Scorțeni is a commune in Prahova County, Muntenia, Romania.

==Geography==
The commune is located in the west-central part of the county. Scorțeni is surrounded by the Sub-Carpathian hills, close to the 45th parallel north, at an altitude of approximately 350 m. The most important towns in the vicinity are: Câmpina (14 km), Băicoi (6 km), Plopeni (10 km), Ploiești (25 km – the county seat), and Sinaia (40 km). The Capital city, Bucharest, is about 85 km to the south, while Brașov is 100 km to the north.

==Villages==
The commune is composed of five villages: Bordenii Mari, Bordenii Mici, Mislea, Scorțeni, and Sârca.

===Mislea===
Around 1540, Radu Paisie, the ruler of Muntenia province of those times, set up a monastery at the confluence between the rivers Mislei and Telega. On the monastery's ruins, a political prison was built by the former communist regime. The building was recently transformed into a state home.

Northward, on forested hills, lies Buștenari. This is an old settlement whose inhabitants have dealt with timber cut and transportation, ever since the 15th century.

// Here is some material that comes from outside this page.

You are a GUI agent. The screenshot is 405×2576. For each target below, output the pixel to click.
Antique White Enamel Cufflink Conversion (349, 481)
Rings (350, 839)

To the West, Telega commune stretches its dwellings upstream the Telega River, up to the salt mines exploited for almost 700 years. Downstream Mislea River to the Est, there are the communes Scorțeni and the villages Sârca and Bordeni where the ruler Michael the Brave is said to have appropriated four of his captains, at the end of the 16th century.

During the first part of the Communist period, Mislea was the site of a penitentiary for female political prisoners. This became an old age home in the 1970s.